Multiplex PCR: Critical Parameters and Step-by-Step Protocol
O. Henegariu, N.A. Heerema,S.R. Dlouhy, G.H. Vance and P.H. Vogt1 Indiana University, Indianapolis,IN, USA and 1Heidelberg University, Heidelberg, Germany
ABSTRACT
By simultaneously amplifying more than one locus in the same reaction, multiplex PCR is becoming a rapid and convenient screening assay in both the clinical and the research laboratory. While numerous papers and manuals discuss in detail conditions influencing the quality of PCR in general, relatively little has been published about the important experimental factors and the common difficulties frequently encountered with multiplex PCR. We have examined various conditions of the multiplex PCR, using a large number of primer pairs. Especially important for a successful multiplex PCR assay are the relative concentrations of the primers at the various loci, the concentration of the PCR buffer, the cycling temperatures and the balance between the magnesium chloride and deoxynucleotide concentrations. Based on our experience, we propose a protocol for developing a multiplex PCR assay and suggest ways to overcome commonly encountered problems.
INTRODUCTION
Multiplex polymerase chain reaction (PCR) is a variant of PCR in which two or more loci are simultaneously amplified in the same reaction. Since its first description in 1988 (6), this method has been successfully applied in many areas of DNA testing, including analyses of deletions (2,8), mutations (14) and polymorphisms (11), or quantitative assays (10) and reversetranscription PCR (7).

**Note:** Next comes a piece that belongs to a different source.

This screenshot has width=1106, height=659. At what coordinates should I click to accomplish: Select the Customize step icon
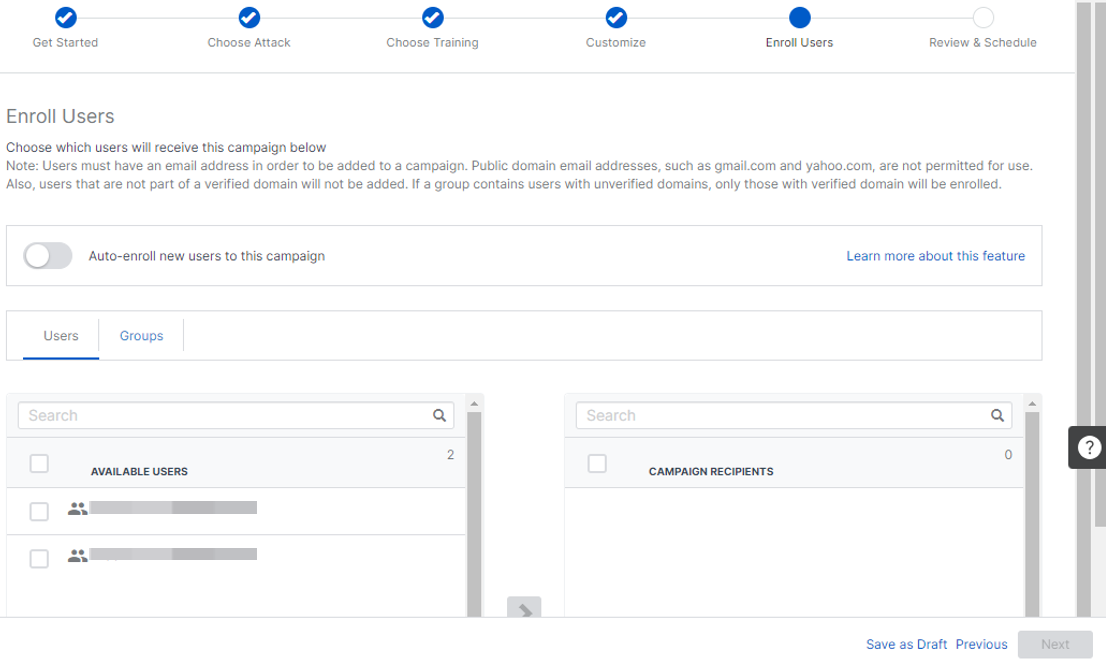615,17
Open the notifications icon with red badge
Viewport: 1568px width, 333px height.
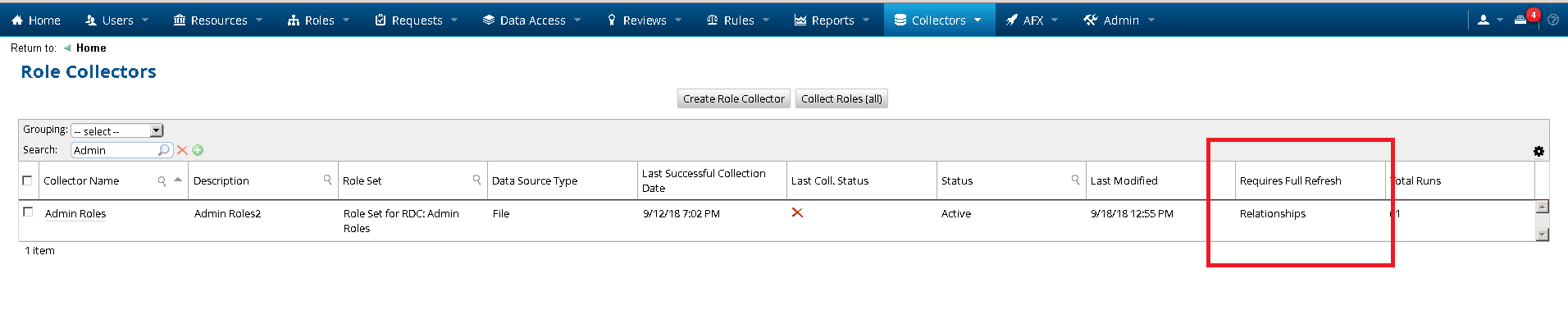point(1522,20)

The role of various reagents in PCR has been discussed (3,9,12,13), and protocols for multiplex PCR have been described by a number of groups. However, few studies (5,15) have presented an extensive discussion of some of the factors (e.g., primer concentration, cycling profile) that can influence the results of multiplex analysis. In this study, over 50 loci were amplified in various combinations in multiplex PCRs using a common, KCl-containing PCR buffer. Because of specific problems associated with multiplex PCR, including uneven or lack of amplification of some loci and difficulties in reproducing some results, a study of the parameters influencing the amplification was initiated. Based on this experience, a step-by-step multiplex PCR protocol was designed (Figure 1), with practical solutions to many of the problems encountered. This protocol should be useful to those using PCR technology in both the research and the clinical laboratories.
MATERIALS AND METHODS
Standard Solutions and Reagents for the PCR
Nucleotides (dNTP) (Pharmacia Biotech [Piscataway, NJ, USA] or Boehringer Mannheim [Indianapolis, IN, USA]) were stored as a 100 mM stock solution (25 mM each dATP, dCTP, dGTP and dTTP). The standard 10´PCR buffer was made as described (Perkin-Elmer, Norwalk, CT, USA) and contained: 500 mM KCl, 100 mM Tris - HCl, pH 8.3 (at 24°C) and 15 mM MgCl2. TaqDNA Polymerase was purchased from Life Technologies (Gaithersburg, MD, USA) or from Perkin-Elmer. Dimethyl sulfoxide (DMSO), bovine serum albumin (BSA) and glycerol were purchased from Sigma Chemical (St. Louis, MO, USA). Primers were either commercially obtained (Genosys [The Woodlands, TX, USA] or Research Genetics [Huntsville, AL, USA]) or synthesized locally and were used in a final concentration of 10–25 pmol/mL each. One set of primer pairs (sY) was used to map deletions on the human Y chromosome (8,16). Another 10–15 primer pairs were for the Duchenne muscular dystrophy (DMD) gene on human chromosome X (4). Other primers represent various polymorphic loci (microsatellites) on human chromosome 12 (Research Genetics). Primers were combined in multiplex mixtures as described in Table 1 and Figures 2b, 3b and 5e. Genomic DNA was prepared using a standard sodium dodecyl sulfate ( SDS )/proteinase K protocol (Boehringer Mannheim).